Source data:
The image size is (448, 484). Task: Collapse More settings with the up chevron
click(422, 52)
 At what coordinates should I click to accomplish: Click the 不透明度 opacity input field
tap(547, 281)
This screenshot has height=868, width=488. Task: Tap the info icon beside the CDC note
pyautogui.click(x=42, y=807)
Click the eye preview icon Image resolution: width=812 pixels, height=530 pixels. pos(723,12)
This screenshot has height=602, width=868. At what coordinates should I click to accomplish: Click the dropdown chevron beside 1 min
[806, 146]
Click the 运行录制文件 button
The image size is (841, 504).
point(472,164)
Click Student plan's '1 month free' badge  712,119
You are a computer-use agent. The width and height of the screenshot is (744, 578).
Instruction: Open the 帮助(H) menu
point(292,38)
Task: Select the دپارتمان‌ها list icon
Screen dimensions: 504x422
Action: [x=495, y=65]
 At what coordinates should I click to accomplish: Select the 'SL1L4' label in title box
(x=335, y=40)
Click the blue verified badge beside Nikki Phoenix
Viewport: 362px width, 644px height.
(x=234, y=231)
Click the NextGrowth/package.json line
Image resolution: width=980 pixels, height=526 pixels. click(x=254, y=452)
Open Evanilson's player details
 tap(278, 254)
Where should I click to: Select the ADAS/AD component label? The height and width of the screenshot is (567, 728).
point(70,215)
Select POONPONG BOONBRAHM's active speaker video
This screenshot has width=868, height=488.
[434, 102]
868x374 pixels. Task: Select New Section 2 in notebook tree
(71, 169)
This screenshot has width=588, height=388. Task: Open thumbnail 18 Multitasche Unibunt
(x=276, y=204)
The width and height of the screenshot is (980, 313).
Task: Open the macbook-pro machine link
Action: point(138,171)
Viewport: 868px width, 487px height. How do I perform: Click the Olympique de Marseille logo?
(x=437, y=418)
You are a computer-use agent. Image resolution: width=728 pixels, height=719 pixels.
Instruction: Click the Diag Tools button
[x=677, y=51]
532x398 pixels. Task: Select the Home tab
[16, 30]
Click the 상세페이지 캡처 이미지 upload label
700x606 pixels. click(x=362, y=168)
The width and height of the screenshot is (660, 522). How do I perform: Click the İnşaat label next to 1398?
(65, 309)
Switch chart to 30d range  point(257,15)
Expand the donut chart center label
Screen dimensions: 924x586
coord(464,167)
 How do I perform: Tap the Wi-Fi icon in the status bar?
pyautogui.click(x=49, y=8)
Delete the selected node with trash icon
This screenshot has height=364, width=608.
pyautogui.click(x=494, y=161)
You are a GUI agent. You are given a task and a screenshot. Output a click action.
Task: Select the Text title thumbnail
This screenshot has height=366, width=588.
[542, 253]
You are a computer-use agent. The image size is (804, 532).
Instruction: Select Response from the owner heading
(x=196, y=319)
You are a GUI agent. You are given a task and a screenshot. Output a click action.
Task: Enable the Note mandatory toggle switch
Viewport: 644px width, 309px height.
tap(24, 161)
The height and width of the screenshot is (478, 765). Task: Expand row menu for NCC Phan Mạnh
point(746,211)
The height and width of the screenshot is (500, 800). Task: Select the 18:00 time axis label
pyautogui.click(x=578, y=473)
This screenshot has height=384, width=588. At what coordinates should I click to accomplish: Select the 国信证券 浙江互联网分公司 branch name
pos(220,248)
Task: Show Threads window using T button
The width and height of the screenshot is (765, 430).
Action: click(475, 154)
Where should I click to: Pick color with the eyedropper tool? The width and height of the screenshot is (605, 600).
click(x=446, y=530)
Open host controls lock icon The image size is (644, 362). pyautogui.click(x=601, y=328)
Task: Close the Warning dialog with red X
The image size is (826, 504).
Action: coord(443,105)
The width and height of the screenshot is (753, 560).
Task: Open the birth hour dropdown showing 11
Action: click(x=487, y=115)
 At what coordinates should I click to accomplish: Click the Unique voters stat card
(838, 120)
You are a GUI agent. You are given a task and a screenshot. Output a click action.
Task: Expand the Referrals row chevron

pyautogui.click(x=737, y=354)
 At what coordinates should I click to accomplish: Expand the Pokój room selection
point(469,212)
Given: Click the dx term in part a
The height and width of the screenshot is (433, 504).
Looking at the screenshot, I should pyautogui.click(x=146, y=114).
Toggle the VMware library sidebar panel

— Problem details —
Nothing but the exact lines of the data above, from the line containing "At what coordinates should I click to accomplish: Expand" through the last, should appear in the answer.

— Solution to this problem —
 At what coordinates should I click to accomplish: Expand the Pokój room selection
point(469,212)
Given: Click the dx term in part a
The height and width of the screenshot is (433, 504).
Looking at the screenshot, I should pyautogui.click(x=146, y=114).
Toggle the VMware library sidebar panel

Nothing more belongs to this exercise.